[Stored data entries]
**********

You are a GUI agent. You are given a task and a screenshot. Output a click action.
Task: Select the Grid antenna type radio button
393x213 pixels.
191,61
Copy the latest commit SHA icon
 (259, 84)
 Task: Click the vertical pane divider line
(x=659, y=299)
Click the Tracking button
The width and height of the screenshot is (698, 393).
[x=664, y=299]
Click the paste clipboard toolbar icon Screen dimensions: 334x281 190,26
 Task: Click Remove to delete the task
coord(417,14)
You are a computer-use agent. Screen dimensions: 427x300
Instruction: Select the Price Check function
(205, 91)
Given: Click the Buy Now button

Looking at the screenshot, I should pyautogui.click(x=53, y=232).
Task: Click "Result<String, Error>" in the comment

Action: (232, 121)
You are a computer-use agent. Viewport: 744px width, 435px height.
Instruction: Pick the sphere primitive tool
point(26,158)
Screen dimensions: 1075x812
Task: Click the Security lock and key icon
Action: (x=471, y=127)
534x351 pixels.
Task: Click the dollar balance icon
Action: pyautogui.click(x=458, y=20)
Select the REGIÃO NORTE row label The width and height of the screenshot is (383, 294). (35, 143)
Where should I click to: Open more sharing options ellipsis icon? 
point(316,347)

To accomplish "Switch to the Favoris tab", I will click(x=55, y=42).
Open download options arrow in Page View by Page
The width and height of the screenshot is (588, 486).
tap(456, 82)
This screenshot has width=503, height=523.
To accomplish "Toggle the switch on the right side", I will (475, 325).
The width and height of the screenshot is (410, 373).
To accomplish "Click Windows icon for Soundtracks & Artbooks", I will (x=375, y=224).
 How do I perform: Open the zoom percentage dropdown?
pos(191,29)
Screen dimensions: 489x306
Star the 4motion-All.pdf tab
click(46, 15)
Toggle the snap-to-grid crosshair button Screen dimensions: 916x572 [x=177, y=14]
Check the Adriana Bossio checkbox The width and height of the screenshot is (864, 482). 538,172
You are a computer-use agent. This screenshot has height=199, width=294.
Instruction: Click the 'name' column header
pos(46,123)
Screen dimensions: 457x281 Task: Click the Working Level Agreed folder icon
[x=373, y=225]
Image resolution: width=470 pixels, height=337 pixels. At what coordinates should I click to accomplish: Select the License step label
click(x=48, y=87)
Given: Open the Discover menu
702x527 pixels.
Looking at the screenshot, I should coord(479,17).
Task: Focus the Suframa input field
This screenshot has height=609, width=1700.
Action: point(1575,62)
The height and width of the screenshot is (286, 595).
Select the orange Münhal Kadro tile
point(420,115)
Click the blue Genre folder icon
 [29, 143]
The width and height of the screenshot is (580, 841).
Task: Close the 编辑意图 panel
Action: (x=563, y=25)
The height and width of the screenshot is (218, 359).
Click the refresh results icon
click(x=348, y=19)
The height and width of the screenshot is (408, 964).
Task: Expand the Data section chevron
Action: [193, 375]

**********

Display each line of the data where "Toggle" occurs.

To accomplish "Toggle the switch on the right side", I will (475, 325).
Toggle the snap-to-grid crosshair button Screen dimensions: 916x572 [x=177, y=14]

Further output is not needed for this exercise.